> **Given passage**
The High Street-based organisation has now gone one better by using art to try to boost achievement in city schools. As HTBA's education projects coordinator, Ade Powell is responsible for managing educational activities that are designed to enrich all areas of the curriculum. He explained: "Our aim is to bring creativity to learning environments, which is something that teachers are not always able to do because they are restricted to a certain extent by the requirements of the National Curriculum.

"Hull Time Based Arts can help with this by getting professional creative people involved." In one recent project, HTBA helped to enliven one potentially dull part of the primary maths curriculum - shape recognition - by giving children the chance to learn about 20th century art. Mr Powell said: "The children have to be able to recognise 18 different mathematical shapes.

How they normally do that is by sitting in the classroom and playing around with blocks. "It's not very tactile and involves a lot of writing, which could alienate a lot of children. "We got the kids in here, connected the computer up to the Internet and let them have a look at cubist art and architecture, which contains all the shapes in the National Curriculum and about 5,000 others!"

After painting pictures in the style of a cubist artist, the children then learned to manipulate the images on a computer, experimenting with different colours and textures. "I guarantee if you went to that school and gave them a test on shapes they would score higher than children who had just learned in the classroom," added Mr Powell. HTBA has applied this creative approach to learning to many other subjects, including children using images and music to describe their environment, and dance to explain how atoms move, for example.

> **Supplied material**

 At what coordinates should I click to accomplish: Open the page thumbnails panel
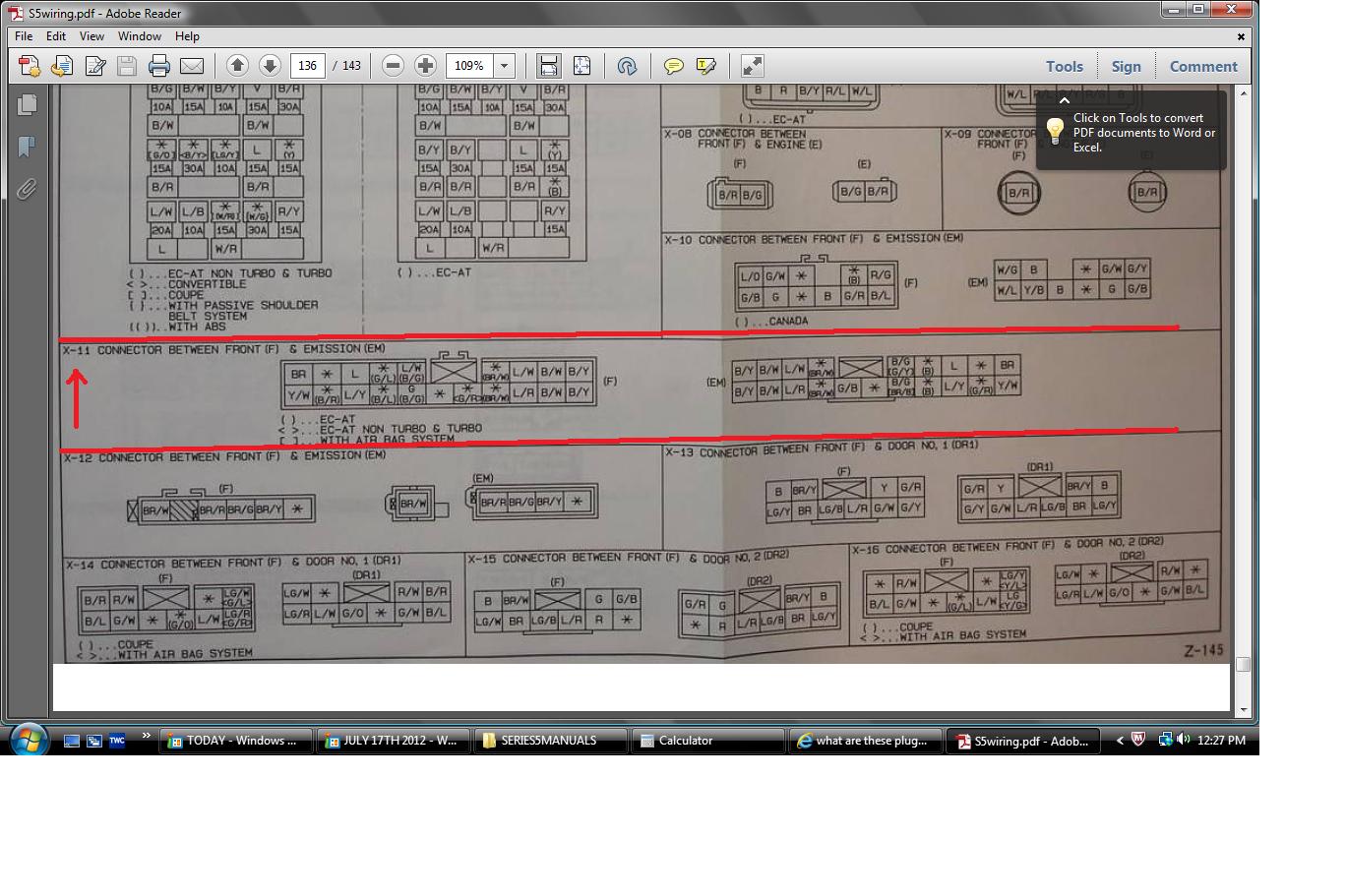(27, 104)
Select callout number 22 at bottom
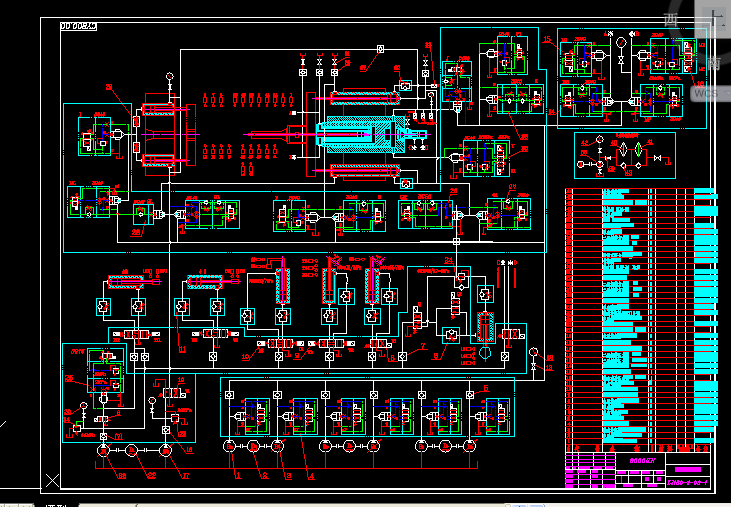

> **Set exercise A**
Retype the part of the Hull Time Based Arts passage starting with "After painting pictures" and going on through "move, for example.".
> **Set exercise B**
Translate this sentence from the Hull Time Based Arts passage into French: "After painting pictures in the style of a cubist artist, the children then learned to manipulate the images on a computer, experimenting with different colours and textures."
> **Set exercise C**
Write what comes next in the Hull Time Based Arts passage, picking up after its final sentence.

> **Final result A**
After painting pictures in the style of a cubist artist, the children then learned to manipulate the images on a computer, experimenting with different colours and textures. "I guarantee if you went to that school and gave them a test on shapes they would score higher than children who had just learned in the classroom," added Mr Powell. HTBA has applied this creative approach to learning to many other subjects, including children using images and music to describe their environment, and dance to explain how atoms move, for example.

> **Final result B**
Après avoir peint des tableaux dans le style d'un artiste cubiste, les enfants ont ensuite appris à manipuler les images sur un ordinateur, en expérimentant différentes couleurs et textures.

> **Final result C**
The organisation is also working the City Council's City Arts Unit to provide a performance artist in residence for Kingswood Secondary School, who is involved both in curriculum enrichment and providing students with practical advice about careers in the arts. HTBA closely monitors the educational value of all these activities to make sure that they fit the National Curriculum.

Mr Powell said that creative techniques were not intended as a substitute for traditional learning skills, like reading and writing, but as a complement. "In one project, we got children to make books," he said. "A children might have only written two sentences in their lives but because they have made a book and it's their own story, they are much more motivated."

He added: "There is strong evidence to suggest that we learn in many different ways. We can learn by writing or reading and we can also learn by dancing. Art opens up many other educational experiences. "Does the creative process nurture learning? It works a treat."


Time to learn
Time to learn: Ade Powell working with local school children, and, below, youngsters interview artists during ROOT 2000
Time to learn

DIFFERENT STROKES

HULL TIME BASED ARTS IS MAKING LEARNING A CREATIVE EXPERIENCE FOR LOCAL SCHOOLCHILDREN...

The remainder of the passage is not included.